In 2010, I purchased a dumb phone/sim card for use on a prepaid plan. At the time it was the only way to get onto a super cheap prepaid plan since they wouldn't sell you a sim/the plan directly. I then put the sim into my own purchased smart phones(multiple nexus devices and a one plus one). For convenience reasons, I refill my account online with a cc but I technically could simply buy the t-mobile refill cards for cash then activate the time on them.

As far as I know, there's nothing stopping me from doing this fresh again with a new prepaid phone and then never associating my real identity in any way.

2 comments

They don't even need to; your telco can know your home address based on a week's worth of location data, and could likely determine more about you based on where you go to work, shop, etc. Humans are creatures of habit, so it's relatively easy to draw inferences from simple patterns (i.e. if you spend 6-8 hours in the same location every night, that's probably where you live.) All it takes is one time checking your e-mail from an IP address to forever link that IP address to you. Know enough IP addresses someone has connected from and you can come up with a pretty good picture of their friend circle, their movements, how old they probably are, etc.

I work in the telecom industry, and this behavior exists because it's not explicitly illegal. This type of data mining is just scratching the surface of their capability -- turns out that a combination of about 30 seconds worth of data scraped off http traffic (not https, though even https can tell you something) and a location are enough to identify most individuals and link them to a profile in a DMP -- which can tell you all sorts of information like which products you've purchased recently (both online and in brick and mortar stores with a credit card), any relevant demographic information, and even what kind of porn you like.

The real restraint on this has been in the use of this information.
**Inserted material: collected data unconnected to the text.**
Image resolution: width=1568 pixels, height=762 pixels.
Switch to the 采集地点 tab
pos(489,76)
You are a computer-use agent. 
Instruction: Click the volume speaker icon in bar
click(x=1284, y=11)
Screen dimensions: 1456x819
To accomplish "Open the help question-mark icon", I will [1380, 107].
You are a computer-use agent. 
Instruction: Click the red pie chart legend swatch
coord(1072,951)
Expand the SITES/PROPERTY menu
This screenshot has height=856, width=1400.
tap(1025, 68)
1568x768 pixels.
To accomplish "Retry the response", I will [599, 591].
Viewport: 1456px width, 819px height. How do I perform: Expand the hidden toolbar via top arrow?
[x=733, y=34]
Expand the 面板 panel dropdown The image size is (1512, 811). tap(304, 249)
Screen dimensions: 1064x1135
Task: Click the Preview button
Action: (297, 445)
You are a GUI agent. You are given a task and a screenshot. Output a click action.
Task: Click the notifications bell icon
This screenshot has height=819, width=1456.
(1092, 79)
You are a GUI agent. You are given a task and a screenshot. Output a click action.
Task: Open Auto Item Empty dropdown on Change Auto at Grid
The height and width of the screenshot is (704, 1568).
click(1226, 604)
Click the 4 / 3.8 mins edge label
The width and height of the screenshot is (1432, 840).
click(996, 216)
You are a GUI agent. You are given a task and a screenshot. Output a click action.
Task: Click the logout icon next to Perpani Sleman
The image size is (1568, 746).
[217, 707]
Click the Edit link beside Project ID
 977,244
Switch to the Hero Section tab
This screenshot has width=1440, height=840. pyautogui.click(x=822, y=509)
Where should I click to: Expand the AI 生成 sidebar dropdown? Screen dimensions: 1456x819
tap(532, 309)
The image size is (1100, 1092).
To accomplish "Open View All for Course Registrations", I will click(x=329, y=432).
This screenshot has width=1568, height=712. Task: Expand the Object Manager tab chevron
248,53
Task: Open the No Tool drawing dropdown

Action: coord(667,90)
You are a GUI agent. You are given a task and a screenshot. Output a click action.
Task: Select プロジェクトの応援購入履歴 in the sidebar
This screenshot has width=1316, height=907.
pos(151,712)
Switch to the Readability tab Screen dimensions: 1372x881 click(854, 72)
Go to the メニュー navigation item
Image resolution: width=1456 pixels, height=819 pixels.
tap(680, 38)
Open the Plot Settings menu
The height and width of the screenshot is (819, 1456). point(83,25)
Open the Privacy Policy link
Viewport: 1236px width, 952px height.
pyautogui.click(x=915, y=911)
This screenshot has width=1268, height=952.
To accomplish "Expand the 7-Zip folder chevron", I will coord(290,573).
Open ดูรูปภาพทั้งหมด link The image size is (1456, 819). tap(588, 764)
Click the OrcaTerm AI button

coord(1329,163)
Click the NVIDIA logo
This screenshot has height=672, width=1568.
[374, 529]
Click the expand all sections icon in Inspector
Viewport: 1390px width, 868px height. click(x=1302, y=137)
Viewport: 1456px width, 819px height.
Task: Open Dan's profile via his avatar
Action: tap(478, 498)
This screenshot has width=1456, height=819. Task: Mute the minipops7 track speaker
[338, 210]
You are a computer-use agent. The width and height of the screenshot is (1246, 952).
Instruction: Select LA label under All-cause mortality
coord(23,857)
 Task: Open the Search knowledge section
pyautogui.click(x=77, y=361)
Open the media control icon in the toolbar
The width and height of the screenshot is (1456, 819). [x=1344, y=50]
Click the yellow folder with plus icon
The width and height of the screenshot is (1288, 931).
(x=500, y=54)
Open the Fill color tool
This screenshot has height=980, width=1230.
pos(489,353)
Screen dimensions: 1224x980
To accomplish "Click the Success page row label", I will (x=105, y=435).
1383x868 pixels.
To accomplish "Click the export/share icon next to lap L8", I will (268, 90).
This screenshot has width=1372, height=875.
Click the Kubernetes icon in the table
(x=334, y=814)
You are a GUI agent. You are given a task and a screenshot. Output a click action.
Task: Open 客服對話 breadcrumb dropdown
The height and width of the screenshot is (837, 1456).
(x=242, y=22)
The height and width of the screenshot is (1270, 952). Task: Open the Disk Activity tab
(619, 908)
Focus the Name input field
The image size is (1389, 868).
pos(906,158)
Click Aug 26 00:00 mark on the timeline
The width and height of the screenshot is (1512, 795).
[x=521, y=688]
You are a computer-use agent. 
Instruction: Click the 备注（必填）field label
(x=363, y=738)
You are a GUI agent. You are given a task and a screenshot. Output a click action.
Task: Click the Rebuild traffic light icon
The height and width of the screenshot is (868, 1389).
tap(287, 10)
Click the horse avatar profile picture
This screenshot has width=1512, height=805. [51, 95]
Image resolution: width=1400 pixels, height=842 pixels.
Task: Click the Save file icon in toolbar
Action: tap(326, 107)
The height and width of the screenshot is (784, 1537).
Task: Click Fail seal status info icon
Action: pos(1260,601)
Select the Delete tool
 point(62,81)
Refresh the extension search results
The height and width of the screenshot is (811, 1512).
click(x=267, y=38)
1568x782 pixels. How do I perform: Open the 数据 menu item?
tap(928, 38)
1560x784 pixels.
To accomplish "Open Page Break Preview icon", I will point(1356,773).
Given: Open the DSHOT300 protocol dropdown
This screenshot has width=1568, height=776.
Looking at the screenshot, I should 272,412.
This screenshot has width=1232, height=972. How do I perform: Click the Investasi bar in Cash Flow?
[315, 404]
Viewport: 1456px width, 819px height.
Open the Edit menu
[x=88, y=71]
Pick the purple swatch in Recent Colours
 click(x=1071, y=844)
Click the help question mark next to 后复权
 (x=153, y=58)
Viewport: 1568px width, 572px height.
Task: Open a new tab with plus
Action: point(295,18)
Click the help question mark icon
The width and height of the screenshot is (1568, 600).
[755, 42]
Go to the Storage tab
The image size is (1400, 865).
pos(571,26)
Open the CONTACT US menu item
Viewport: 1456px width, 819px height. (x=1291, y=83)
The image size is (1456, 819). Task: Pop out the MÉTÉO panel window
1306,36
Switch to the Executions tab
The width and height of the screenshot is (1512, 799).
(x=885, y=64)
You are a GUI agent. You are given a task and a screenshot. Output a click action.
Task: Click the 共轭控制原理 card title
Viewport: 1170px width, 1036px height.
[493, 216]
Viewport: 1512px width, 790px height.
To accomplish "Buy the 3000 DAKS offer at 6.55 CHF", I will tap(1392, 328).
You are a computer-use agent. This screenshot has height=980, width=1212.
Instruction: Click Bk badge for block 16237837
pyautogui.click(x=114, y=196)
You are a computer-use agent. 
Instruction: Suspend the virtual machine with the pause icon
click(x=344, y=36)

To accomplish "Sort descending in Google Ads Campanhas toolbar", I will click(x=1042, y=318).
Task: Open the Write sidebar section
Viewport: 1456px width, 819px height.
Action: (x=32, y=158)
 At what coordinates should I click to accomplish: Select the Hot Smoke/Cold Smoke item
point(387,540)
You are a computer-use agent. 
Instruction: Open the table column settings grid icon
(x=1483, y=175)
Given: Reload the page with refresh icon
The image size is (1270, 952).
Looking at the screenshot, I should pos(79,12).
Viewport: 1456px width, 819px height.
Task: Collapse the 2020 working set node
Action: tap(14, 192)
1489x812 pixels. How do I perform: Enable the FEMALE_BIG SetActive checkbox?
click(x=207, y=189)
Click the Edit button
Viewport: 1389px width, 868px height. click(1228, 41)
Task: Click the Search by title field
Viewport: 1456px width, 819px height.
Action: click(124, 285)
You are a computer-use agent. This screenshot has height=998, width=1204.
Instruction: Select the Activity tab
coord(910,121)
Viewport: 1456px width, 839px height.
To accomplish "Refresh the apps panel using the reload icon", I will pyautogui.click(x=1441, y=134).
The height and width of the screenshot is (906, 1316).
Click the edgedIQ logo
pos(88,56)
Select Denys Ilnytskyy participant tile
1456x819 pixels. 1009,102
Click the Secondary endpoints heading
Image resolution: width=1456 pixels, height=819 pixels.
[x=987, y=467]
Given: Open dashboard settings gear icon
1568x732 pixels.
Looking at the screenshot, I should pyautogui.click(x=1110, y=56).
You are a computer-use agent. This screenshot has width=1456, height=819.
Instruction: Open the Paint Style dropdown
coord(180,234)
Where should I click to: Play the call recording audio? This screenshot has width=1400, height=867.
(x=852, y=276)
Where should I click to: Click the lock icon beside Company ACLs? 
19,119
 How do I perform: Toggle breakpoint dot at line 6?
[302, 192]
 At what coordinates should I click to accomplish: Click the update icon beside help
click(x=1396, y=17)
Marketers have been remarkably conservative in using this information; likely for fear of scaring off customers with "creepy" data. But rest assured they know more about you than you do yourself.

Thanks; that is valuable information. So my whole plan (in the top-level post at the root of this discussion) is hopeless, at least in terms of having anonymous, untracked phone usage?

> your telco can know your home address based on a week's worth of location data

How accurate is that location data, do you know? Within 10 yards? 100 yards?

I can't remember the limit, but it's a legal one not technological. The military has a legal monopoly on precise GPS.
Similar here. I too have used my CC for refills and may have given my name for caller ID purposes, but I don't think it was mandatory nor do they have my SSN or other hard details on my identity.

AFAIK you shouldn't have to get a throwaway phone either. "SIM Card Kit" or "Bring your own phone/device" may be keywords to research -- you should be able to get a SIM that you can put in any GSM phone, and it will come with instructions about a website to visit, or phone number to call, to activate it. If they insist on names etc and it's prepaid, you could give a fake name since it will have no bearing on your ability to use it, although I'd be worried that it might be illegal for some stupid reason.